There’s excellent wifi throughout the entire underground Paris metro system.

He Shaves His Head?

Joseph Gordon Levitt‘s 50/50 character has cancer, which means if he gets into the usual chemo and radiation he’ll be losing his hair. So…he decides to get a Full Metal Jacket Parris Island buzzcut so he won’t have to deal with it falling out in strands and clumps? I admire the brashness behind making a film with this kind of story, but this bit feels like a resignation.

It seems a fairly safe bet that 50/50 not My Life with Michael Keaton.

The pre-trailer intro explains that the story is based somewhat on the experiences of screenwriter Will Reiser (i.e., the little guy standing between costar-producer Seth Rogen and John Candy-sized producer Evan Goldberg).

The Summit marketing people are, of course, white-knuckle terrified about this thing, and about taking the blame if it under-performs or bombs. “You acquired the damn thing…it’s your fault!” “No, it’s yours…your marketing instincts are pathetic!” “Fuck you!” “No, fuck you!”

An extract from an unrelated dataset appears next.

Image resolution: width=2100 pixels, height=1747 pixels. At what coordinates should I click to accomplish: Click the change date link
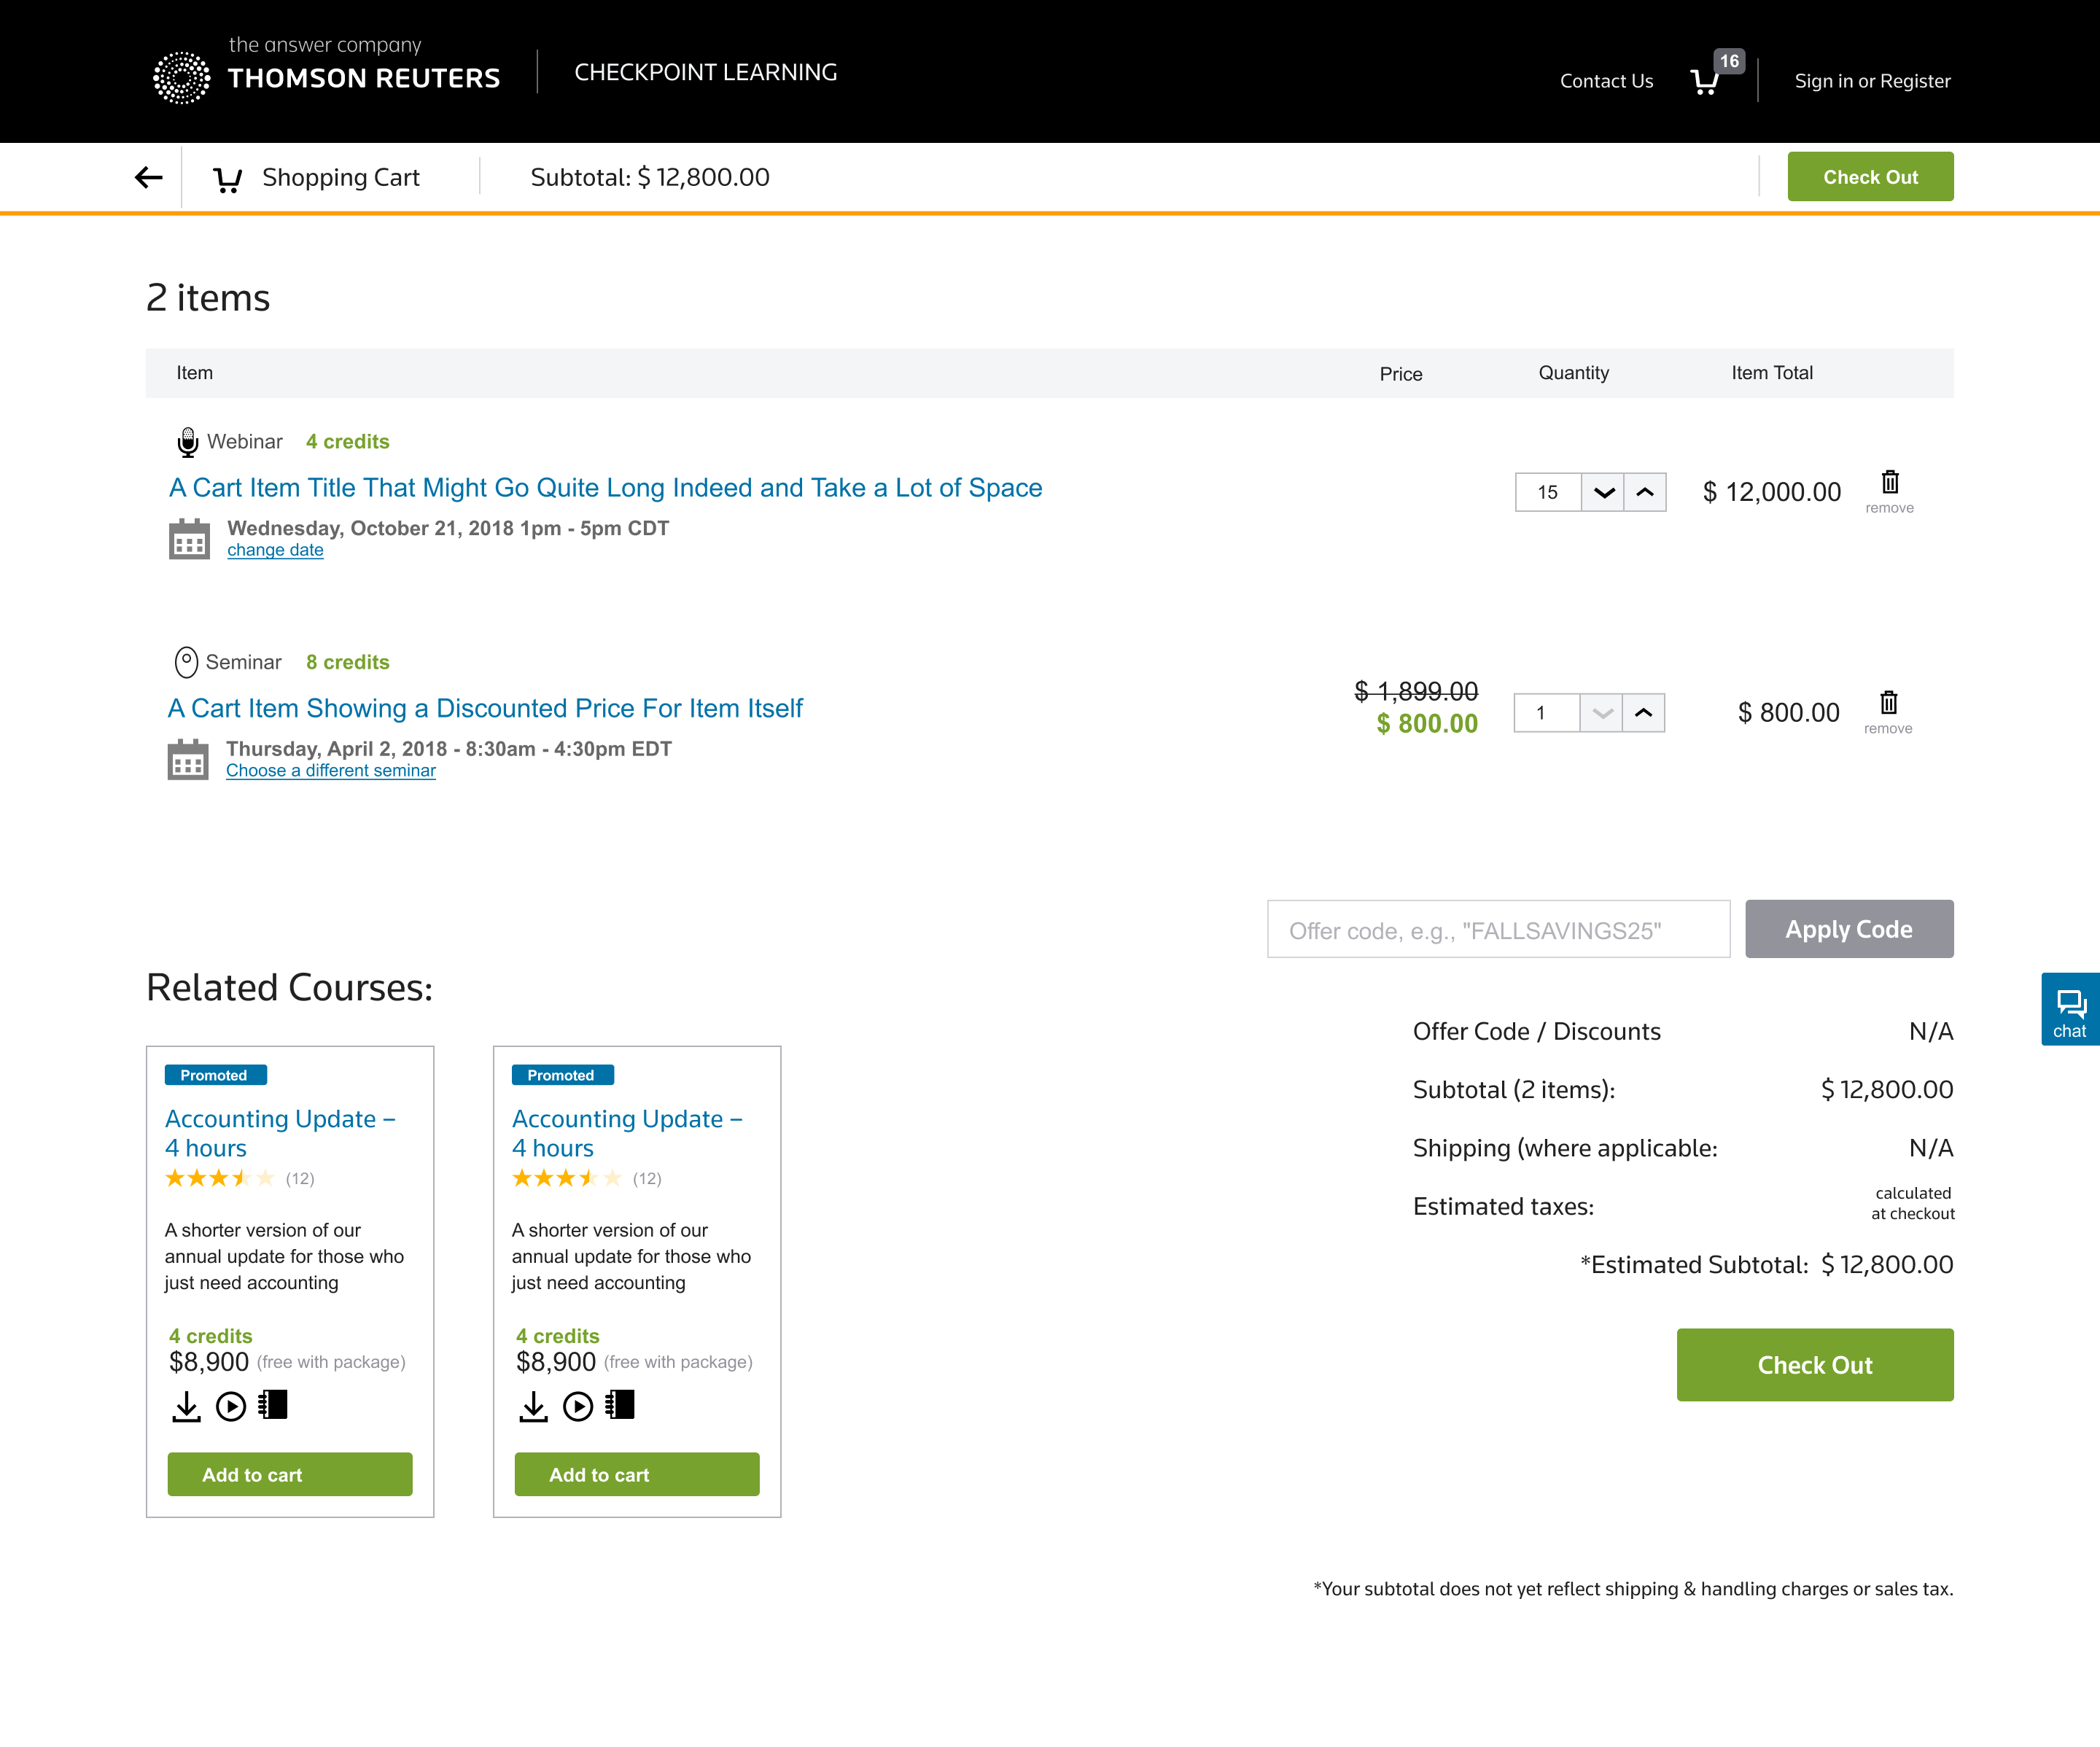(x=275, y=550)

I’m With Cancer is a brave and rather cool title. Live With It is on the dull and depressing side. Filming ended in March 2010. It was probably finished in August 2010. So they’ve probably been test-screening it and biting their nails and pacing the boardroom for the last nine months. Hommina-hommina-hommina.

One Thing Works

For me the funniest part of Todd PhillipsThe Hangover was the photo sequence at the very end. That’s because it (a) revealed what had specifically gone down during the blind-drunk debauchery in Las Vegas, which looked funny, and (b) let us imagine the minute-to-minute action that happened before and after the snapping of each still. Nothing the movie depicted could match our imaginations in this regard.

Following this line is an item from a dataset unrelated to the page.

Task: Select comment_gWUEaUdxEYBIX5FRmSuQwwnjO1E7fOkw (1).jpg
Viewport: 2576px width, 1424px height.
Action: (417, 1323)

It’s the exact same deal with The Hangover, Part II, which I saw this evening at the Pathe Wepler at Place Clichy. The insanity-depicting series of photos at the very end are way funnier than anything in the film itself. Except that’s damnation with faint praise because none of the acted-out material in this Godforsaken sequel is funny. Nothing. I sat there like a tombstone through the whole thing. But the photo montage is cool. It didn’t make me laugh but I smiled a bit.

Imagining funny stuff is always…okay, often funnier than showing it. An example I’ve used before is the starving lion and the tail sandwich. A lion who’s dying for a meal is chasing a monkey around the jungle so he can eat him. Somehow there’s a lull and the monkey sneaks up beside the lion and puts the lion’s tail between two slices of bread and hands it to him. Scenario #1 shows the lion eagerly biting into the sandwich and roaring from the pain and chasing the monkey again. Not terribly funny. Scenario #2 shows the monkey handing the sandwich to the lion and then creeping away and hiding behind a tree, and after two or three seconds we hear the lion roar. Funny as hell.

The Hangover, Part II shows the lion biting into the tail and roaring really loudly and then pissing into somebody’s half-filled beer glass and then screaming “wait, what’s happening?” and then shouting “Teddy! Teddy! Where are you, Teddy?”

It’s not funny to repeat the same bits and jokes from the first film. Massive amounts of production funds are never funny, and wasting dough on a project like this is double-unfunny. Bradley Cooper isn’t funny. Ed Helms was funny in The Hangover but not here. It’s not funny when Zach Galifianakis‘s moronic man-child drives a speed boat up onto a beach at full throttle. In fact, it’s not funny to watch Galifianakis do or say anything in this film. Ken Jeong‘s cashew-sized penis isn’t funny. It’s not funny to see Paul Giamatti, who needs to grow some hair so he can return to his Miles look in Sideways, with a shaved head-top. (And looking fat.) Bangkok, which looks like a cesspool-choked combination of Jersey City, Newark and Dubai with a big canal running through it, is a deeply unfunny place. The whole film is about as funny as a preferred stock offering.